[Task instructions]
In the data from the line with "Task: Open the ファイル menu" up to and including the line with "The image size is (1478, 812). [751, 151]", change "Clustered bar chart" to "Stacked bar chart" and give those lines again with nothing else altered.

[Listed records]
begin

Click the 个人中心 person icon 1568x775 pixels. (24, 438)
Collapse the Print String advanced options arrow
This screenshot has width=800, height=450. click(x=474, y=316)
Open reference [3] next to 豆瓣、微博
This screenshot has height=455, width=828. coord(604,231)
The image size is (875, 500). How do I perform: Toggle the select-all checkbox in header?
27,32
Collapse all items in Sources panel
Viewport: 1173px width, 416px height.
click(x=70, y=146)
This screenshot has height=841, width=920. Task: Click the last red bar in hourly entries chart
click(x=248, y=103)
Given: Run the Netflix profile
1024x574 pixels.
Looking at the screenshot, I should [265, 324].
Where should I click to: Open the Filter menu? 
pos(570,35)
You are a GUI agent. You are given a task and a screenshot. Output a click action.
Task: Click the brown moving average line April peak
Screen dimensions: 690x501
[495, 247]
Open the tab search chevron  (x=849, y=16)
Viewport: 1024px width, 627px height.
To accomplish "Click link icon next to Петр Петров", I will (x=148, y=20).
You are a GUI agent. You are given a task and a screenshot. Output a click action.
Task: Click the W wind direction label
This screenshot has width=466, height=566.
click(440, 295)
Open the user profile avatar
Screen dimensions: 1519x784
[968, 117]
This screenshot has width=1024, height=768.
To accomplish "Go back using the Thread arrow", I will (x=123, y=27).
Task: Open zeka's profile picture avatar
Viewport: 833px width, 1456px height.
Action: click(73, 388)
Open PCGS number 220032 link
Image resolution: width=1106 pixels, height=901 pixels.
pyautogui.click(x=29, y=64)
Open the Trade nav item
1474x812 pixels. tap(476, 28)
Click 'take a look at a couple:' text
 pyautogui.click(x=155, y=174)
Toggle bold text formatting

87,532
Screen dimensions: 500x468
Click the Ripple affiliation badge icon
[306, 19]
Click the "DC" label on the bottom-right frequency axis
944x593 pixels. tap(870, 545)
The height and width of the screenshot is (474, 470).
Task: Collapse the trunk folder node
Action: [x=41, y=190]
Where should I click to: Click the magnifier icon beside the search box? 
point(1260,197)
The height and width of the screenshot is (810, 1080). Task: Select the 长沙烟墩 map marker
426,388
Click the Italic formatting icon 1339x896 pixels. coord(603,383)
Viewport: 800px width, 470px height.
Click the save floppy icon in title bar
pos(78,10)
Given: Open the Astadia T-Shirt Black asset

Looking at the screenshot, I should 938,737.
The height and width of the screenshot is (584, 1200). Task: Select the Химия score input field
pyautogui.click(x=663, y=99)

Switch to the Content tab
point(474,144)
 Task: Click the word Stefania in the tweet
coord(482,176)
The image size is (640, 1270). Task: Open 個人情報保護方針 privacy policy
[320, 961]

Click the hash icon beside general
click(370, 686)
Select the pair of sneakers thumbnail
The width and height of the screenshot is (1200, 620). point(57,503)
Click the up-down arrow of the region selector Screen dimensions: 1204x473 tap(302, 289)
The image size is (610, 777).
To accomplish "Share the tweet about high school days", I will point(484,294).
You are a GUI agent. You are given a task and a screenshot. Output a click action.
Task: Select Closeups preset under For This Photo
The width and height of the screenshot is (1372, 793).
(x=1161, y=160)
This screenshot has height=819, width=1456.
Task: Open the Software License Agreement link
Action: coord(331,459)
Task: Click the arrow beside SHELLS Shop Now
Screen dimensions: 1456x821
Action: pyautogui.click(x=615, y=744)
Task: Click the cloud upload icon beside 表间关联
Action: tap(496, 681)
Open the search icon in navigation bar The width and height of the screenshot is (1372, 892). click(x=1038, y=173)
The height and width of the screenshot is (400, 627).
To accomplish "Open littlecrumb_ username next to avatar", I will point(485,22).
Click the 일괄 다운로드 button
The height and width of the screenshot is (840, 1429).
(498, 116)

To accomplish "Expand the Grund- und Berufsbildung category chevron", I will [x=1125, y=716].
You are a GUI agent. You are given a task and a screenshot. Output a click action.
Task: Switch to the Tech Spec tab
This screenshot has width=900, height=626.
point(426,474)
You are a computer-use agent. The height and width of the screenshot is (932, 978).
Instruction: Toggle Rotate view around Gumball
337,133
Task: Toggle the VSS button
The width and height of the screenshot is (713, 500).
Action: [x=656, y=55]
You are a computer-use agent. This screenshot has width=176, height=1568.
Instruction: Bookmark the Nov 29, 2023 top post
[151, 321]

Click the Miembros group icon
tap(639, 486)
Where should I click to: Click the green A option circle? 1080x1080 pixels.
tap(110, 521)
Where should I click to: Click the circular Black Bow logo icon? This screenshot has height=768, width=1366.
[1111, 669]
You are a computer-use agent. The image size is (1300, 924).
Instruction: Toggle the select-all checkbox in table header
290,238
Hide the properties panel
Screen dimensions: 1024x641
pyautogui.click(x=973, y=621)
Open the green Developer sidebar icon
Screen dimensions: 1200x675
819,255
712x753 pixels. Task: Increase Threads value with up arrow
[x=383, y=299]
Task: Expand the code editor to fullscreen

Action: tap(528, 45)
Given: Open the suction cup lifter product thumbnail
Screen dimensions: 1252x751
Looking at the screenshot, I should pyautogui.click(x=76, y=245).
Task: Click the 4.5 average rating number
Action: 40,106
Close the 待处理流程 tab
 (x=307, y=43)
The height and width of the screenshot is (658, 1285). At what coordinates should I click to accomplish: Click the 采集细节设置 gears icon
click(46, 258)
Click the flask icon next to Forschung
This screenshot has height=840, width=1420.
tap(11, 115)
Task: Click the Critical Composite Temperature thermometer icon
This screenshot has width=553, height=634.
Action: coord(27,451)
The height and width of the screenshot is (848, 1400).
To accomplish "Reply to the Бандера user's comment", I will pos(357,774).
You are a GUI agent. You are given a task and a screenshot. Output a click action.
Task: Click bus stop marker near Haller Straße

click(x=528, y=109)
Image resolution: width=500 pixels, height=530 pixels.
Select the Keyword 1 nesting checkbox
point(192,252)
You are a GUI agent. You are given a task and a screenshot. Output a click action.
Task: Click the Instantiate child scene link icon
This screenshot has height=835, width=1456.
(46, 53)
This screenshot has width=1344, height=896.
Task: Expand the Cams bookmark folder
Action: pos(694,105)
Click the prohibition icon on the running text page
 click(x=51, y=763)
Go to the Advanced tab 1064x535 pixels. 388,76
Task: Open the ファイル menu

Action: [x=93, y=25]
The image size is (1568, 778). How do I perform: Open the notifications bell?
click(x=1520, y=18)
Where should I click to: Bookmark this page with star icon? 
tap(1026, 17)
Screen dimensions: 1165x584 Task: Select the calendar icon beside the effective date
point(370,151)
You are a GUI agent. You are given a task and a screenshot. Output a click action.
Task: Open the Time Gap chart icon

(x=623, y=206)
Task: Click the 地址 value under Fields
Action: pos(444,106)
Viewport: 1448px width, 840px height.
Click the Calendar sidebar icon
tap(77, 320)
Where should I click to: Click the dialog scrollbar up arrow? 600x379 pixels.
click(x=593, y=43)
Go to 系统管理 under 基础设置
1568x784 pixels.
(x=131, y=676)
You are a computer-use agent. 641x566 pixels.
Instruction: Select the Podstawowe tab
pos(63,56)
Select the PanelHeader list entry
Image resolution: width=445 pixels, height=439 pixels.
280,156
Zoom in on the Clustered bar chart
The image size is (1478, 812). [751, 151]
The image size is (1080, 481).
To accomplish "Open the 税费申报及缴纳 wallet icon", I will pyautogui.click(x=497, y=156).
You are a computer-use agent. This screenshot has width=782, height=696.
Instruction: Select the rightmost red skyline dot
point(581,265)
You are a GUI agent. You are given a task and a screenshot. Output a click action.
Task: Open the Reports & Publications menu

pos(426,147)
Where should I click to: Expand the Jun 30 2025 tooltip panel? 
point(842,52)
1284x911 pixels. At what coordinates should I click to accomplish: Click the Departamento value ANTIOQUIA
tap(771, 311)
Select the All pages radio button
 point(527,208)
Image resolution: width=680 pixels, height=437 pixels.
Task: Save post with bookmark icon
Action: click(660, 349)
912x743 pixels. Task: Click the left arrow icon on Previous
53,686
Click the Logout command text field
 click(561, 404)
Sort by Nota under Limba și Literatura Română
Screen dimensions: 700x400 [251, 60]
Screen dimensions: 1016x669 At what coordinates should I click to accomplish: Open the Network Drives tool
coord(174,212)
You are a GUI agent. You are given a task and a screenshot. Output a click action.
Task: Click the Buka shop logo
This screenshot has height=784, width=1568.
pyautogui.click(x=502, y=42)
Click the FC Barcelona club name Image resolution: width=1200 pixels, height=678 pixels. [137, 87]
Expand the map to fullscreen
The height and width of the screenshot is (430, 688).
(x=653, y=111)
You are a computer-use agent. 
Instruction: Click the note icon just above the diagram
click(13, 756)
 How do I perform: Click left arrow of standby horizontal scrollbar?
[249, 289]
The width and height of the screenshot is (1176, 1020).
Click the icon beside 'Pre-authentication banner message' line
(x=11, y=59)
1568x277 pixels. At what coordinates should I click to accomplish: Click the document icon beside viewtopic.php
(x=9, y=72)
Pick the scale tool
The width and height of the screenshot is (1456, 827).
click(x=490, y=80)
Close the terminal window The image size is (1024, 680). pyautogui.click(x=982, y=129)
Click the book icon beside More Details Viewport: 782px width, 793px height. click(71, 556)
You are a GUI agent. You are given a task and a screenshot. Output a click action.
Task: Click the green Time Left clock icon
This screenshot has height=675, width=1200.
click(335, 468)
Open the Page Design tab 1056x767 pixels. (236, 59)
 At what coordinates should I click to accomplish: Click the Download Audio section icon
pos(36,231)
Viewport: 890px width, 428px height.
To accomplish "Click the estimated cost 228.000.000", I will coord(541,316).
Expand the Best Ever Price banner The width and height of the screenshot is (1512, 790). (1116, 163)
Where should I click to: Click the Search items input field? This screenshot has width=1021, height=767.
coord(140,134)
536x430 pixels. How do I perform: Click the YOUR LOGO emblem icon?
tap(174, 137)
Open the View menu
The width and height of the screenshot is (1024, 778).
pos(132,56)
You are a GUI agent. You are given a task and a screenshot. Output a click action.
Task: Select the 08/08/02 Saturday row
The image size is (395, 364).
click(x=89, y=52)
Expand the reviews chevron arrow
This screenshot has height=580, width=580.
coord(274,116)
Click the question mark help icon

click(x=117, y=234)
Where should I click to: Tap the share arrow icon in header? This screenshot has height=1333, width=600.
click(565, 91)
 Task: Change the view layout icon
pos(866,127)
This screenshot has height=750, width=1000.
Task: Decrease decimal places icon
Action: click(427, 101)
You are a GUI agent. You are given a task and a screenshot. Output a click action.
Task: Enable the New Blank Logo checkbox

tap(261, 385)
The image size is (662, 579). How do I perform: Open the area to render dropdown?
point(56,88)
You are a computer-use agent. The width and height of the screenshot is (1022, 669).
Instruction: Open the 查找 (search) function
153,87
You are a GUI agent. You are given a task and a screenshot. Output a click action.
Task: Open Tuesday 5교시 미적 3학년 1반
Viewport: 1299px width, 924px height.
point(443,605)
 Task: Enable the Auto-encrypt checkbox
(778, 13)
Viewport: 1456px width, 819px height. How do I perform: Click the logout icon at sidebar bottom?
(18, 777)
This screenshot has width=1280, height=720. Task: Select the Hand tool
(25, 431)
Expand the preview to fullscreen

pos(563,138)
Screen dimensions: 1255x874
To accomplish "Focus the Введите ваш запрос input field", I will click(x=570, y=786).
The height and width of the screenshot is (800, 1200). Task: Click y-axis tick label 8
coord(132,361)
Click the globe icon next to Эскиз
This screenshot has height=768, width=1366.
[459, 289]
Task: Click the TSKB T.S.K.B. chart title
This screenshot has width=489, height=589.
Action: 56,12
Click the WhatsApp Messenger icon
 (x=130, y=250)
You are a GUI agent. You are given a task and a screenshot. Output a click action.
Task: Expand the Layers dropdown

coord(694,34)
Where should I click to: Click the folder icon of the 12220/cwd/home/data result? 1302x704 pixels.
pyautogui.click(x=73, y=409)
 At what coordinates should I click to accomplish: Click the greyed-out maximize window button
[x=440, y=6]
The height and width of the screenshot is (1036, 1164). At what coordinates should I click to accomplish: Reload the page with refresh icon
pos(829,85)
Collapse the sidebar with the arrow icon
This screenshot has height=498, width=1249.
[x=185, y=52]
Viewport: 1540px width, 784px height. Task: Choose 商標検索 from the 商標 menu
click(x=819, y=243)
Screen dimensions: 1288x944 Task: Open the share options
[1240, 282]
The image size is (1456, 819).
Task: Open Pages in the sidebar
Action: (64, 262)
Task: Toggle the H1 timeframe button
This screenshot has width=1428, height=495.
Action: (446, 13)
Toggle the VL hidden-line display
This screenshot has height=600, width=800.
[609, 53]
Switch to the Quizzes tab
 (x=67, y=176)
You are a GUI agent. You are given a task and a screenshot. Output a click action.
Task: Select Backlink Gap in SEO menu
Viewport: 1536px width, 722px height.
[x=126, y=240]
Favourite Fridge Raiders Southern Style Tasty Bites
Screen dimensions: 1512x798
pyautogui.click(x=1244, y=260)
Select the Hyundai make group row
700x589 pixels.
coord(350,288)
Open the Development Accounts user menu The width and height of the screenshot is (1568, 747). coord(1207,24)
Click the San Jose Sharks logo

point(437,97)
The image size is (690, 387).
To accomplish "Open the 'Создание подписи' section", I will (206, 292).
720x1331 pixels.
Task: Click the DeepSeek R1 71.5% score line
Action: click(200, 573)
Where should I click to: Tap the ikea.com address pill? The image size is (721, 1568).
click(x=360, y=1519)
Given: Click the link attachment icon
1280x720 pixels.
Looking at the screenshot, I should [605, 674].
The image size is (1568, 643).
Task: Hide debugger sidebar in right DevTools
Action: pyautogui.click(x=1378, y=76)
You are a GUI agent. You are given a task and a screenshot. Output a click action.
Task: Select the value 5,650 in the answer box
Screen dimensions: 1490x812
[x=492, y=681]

end

[Solution to this task]
Task: Open the ファイル menu

Action: [x=93, y=25]
The image size is (1568, 778). How do I perform: Open the notifications bell?
click(x=1520, y=18)
Where should I click to: Bookmark this page with star icon? 
tap(1026, 17)
Screen dimensions: 1165x584 Task: Select the calendar icon beside the effective date
point(370,151)
You are a GUI agent. You are given a task and a screenshot. Output a click action.
Task: Open the Time Gap chart icon

(x=623, y=206)
Task: Click the 地址 value under Fields
Action: pos(444,106)
Viewport: 1448px width, 840px height.
Click the Calendar sidebar icon
tap(77, 320)
Where should I click to: Click the dialog scrollbar up arrow? 600x379 pixels.
click(x=593, y=43)
Go to 系统管理 under 基础设置
1568x784 pixels.
(x=131, y=676)
You are a computer-use agent. 641x566 pixels.
Instruction: Select the Podstawowe tab
pos(63,56)
Select the PanelHeader list entry
Image resolution: width=445 pixels, height=439 pixels.
280,156
Zoom in on the Stacked bar chart
The image size is (1478, 812). [751, 151]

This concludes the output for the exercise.